Not sure what the rest of you are seeing, but I find the new look very easy to read. Got back from Japan last night, logged in here looking for HD news on Dish, and couldn't figure out what was going on.


----------



## bruceko

At first I was thinking what the f---.
Now I find it much easier to read.


----------



## houskamp

so is this the lead up to the Mod war of 2008? :lol:


----------



## wweguy

No offense, but it looks like crap.

April Fools jokes are supposed to be FUNNY, not annoying.


----------



## tcusta00

whoa, someone forgot to take their happy pill today! :lol:


----------



## Incog-Neato

Eeeeeeew ..... fugly!


----------



## Greg Alsobrook

wweguy said:


> No offense, but it looks like crap.
> 
> April Fools jokes are supposed to be FUNNY, not annoying.


*i agree... that was ridiculous... i'm never coming to this site again!!!*


----------



## tcusta00

I call for a strike!!


----------



## tcusta00

Okay, I'm back, I couldn't stay away


----------



## Greg Alsobrook

tcusta00 said:


> Okay, I'm back, I couldn't stay away


me too... i'm over it... :lol:


----------



## phrelin

It's cool that I have a choice. It's just weird that I don't like any style but the default. Too much a creature of habit.


----------



## djzack67

Chris Blount said:


> Just having a bit of fun today.  You can change it back to "DBSTak Default" using the style dropdown at the bottom of each page.


I like it.


----------



## jims

It is a nice new feature, my first thought was that it was similar to what Google did yesterday for Earth Day where they turned off the lights.


----------



## jims

It is also good to have a mobile version.


----------



## Chris Blount

What's interesting is that the dark skin has been on the site since the first year we existed and many users are now seeing it for the first time. Maybe next year I will try one of the other skins.


----------



## tcusta00

Hey at least you're educating people about the different features of the site!


----------



## Chris Blount

tcusta00 said:


> Hey at least you're educating people about the different features of the site!


That is what I liked about this little "prank". It can be easily bypassed and it draws attention to some of the other optional skins we have available. The staff kicked around doing false news stories but I think there will be enough of those around the net. We thought it prudent just to stick with the facts today.


----------



## tcusta00

Chris Blount said:


> The staff kicked around doing false news stories but I think there will be enough of those around the net.


You underestimate the mindset of the membership here, too, to perpetuate said stories: :lol:

http://dbstalk.com/showthread.php?t=124568

I'm sure more will be forthcoming.


----------



## jgriffin7

Chris, I didn't even know we could change this stuff, so thanks for pointing it out. I love it!


----------



## houskamp

http://www.dbstalk.com/showthread.php?t=90369


----------



## Greg Alsobrook

houskamp said:


> http://www.dbstalk.com/showthread.php?t=90369


:lol: ... that's awesome!! i wasn't really active back then so i missed that...


----------



## houskamp

That day was a riot


----------



## SDizzle

I will leave the skin this way for today, I will play along!


----------



## Colochief

I like the new look!!!!


----------



## Drew2k

Chris Blount said:


> Just having a bit of fun today.  You can change it back to "DBSTak Default" using the style dropdown at the bottom of each page.


But! But! But! I have 42 pages open from my email subscription messages ... I have to change each one - one at a time! :eek2:


----------



## bobnielsen

I was able to reset it yesterday, but this morning it somehow reset itself to "DBSTalk Mobile". That looked really weird!


----------

SOURCE DATA:
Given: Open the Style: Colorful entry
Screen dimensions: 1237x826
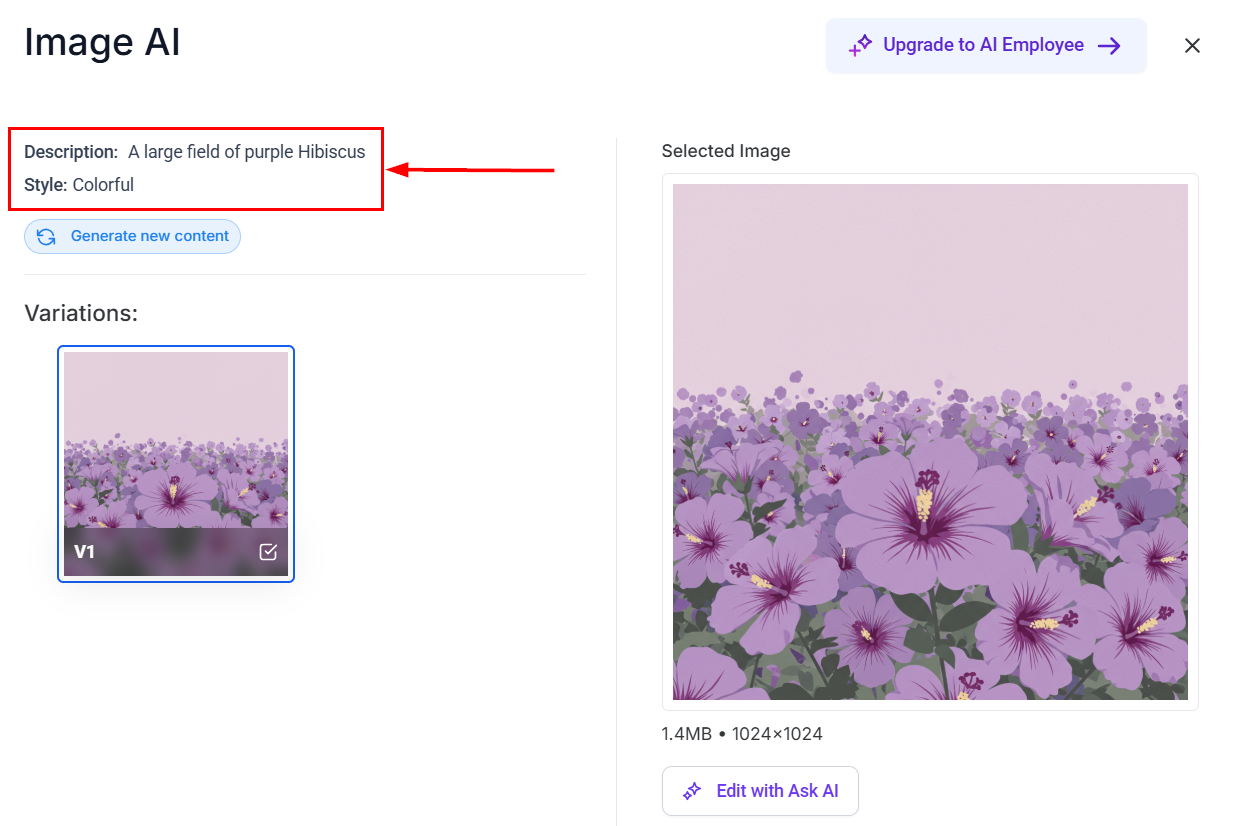Looking at the screenshot, I should 75,184.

REQUIREMENTS:
a. Summarize the forum thread in two sentences.
b. Return the part of the forum thread that opens with the words containing "You underestimate the" and closes with "out. I love it!".
None of the listing is needed here.

ANSWERS TO THE TASKS:
a. The site's look was switched to a different skin for the day as a bit of fun, and members could change it back to the default through the style dropdown at the bottom of each page; reactions were mixed, with some finding the new look easier to read and others calling it annoying. Chris Blount noted that the dark skin had been on the site since its first year, and he liked that the easily bypassed prank drew attention to the other optional skins, while the staff had chosen not to run false news stories.

b.
You underestimate the mindset of the membership here, too, to perpetuate said stories: :lol:

http://dbstalk.com/showthread.php?t=124568

I'm sure more will be forthcoming.


----------



## jgriffin7

Chris, I didn't even know we could change this stuff, so thanks for pointing it out. I love it!